Your answer should hold all lines of the entries that include the word "each".

Segment Start: Source information

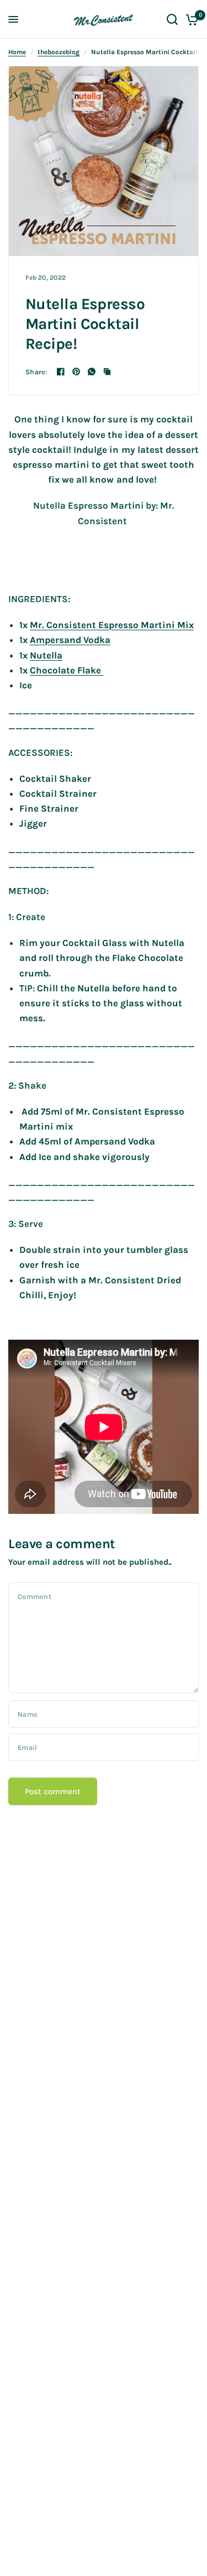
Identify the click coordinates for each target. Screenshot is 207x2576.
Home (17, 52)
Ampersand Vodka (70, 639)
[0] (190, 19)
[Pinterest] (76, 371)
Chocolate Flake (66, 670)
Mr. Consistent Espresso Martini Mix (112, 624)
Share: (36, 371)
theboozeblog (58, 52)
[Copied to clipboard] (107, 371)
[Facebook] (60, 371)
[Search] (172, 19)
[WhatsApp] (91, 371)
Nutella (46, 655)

Segment End: Source information
Segment Start: Source information

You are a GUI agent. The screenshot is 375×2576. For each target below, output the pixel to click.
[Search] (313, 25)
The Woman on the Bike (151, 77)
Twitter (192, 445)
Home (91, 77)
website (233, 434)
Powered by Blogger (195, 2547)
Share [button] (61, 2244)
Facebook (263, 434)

Segment End: Source information

__Exercise answer__.
Identify the click coordinates for each target. Screenshot is 207x2576.
You are a GUI agent. The screenshot is 375×2576. For each target below, output the pixel to click.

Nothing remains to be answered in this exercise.